Professional Development

A Quick Tip to Improve Interviews

By: Isaac Morehouse

isaac

It’s not about getting it right, it’s about getting to know each other.

When asked a question in an interview the instinctive reaction is to scan your brain for the “right” answer.  The one that is truthful, but also most likely to give what the interviewer wants to hear.  Interviewees search for subtlety or hidden meanings in the question, or ways in which the most obvious response might not do the trick.  Relax, you’re over-thinking it.

Let me give just one example.  I often ask an interview question that presents two types of people.  I describe the extremes on both ends of a continuum, then I ask which end of the continuum the interviewee falls closer to.  No one, and I mean no one, simply responds, “I’m definitely closer to X”.  Everyone says something like, “I’m probably closer to X, but I understand the importance of Y, so I try to balance it and in situations where Y is really important.”  It’s a boring response.  It tells me little about the interviewee except that they fear giving a wrong answer.  The thing is, there is no wrong answer.  It’s not an absolute question, just a relative question about general tendencies.  It’s not even about discovering the tendency itself as much as it is the level of self-knowledge and self honesty.

Most people actually know pretty quickly, but they pause and give a hedged answer, so as not to appear extreme.  It ends up making the whole thing very un-enlightening for both parties.

Here’s a trick that I think improves the outcome of interviews: when faced with such questions, imagine you are being asked by a friend in a purely social context, because they genuinely want to get to know you.  If a friend asked you, “Are you more of a thinker than a feeler?”, or, “Are you more action biased or analysis biased?” how would you answer, if your goal was for them to really understand and know the real you?  Do likewise in an interview.
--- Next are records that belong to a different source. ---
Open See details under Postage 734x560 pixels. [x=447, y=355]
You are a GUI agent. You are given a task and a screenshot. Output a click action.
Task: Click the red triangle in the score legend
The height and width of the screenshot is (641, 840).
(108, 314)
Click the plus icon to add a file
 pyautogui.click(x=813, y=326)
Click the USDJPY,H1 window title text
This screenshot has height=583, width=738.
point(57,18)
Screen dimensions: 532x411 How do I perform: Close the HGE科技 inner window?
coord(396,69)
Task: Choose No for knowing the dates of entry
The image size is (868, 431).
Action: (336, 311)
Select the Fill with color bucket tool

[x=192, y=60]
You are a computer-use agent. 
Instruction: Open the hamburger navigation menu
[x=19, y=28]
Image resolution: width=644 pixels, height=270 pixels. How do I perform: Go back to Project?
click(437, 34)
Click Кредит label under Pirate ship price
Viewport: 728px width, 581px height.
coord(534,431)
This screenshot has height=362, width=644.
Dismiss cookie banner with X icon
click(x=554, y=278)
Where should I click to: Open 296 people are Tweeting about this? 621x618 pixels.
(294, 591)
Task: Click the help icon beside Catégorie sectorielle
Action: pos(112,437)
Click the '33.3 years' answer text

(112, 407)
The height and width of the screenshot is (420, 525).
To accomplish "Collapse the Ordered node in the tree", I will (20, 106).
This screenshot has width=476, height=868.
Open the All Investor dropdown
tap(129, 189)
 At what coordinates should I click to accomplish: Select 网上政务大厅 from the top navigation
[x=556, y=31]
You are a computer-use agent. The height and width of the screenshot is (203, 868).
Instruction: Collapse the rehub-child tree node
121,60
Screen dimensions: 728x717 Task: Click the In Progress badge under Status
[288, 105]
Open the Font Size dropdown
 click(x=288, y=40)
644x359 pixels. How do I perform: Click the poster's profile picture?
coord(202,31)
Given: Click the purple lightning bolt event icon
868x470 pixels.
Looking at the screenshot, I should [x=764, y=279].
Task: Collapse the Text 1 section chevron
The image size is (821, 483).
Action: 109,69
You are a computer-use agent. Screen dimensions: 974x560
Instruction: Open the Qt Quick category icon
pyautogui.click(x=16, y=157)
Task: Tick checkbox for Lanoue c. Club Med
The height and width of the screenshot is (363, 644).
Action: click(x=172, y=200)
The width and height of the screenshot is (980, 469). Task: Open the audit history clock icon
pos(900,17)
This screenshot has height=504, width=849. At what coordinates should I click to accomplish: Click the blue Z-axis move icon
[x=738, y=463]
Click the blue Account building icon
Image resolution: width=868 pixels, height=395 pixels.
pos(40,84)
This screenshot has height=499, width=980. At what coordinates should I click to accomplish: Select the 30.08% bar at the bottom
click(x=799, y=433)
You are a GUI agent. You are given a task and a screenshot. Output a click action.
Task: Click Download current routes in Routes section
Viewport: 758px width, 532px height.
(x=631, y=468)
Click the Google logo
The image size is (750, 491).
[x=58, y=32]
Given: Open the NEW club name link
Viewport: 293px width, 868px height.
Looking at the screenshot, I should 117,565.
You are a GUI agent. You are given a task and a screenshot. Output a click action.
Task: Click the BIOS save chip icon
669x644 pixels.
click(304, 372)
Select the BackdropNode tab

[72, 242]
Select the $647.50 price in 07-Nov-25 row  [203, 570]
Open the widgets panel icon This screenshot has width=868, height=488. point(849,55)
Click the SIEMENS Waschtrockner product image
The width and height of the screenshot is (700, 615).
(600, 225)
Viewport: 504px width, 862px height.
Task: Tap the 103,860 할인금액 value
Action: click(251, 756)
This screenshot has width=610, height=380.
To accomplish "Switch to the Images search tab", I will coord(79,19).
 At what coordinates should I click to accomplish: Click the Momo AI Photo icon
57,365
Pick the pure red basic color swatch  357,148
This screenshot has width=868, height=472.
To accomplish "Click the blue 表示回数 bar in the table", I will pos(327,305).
Remember, an interview is not just a way to rattle off a checklist of specific skills and experiences.  A resume or LinkedIn profile can do that.  It’s a chance to let the interviewer get to know you, your personality, what motivates and makes you tick, what you do and don’t enjoy.  It’s also a chance for you to get to know them and their company in the same way.  The goal is not to get it right so they pick you, but to get to know them and let them get to know you, so that if it’s a good match, it will almost seem inevitable.

 

Isaac Morehouse is president of Praxis.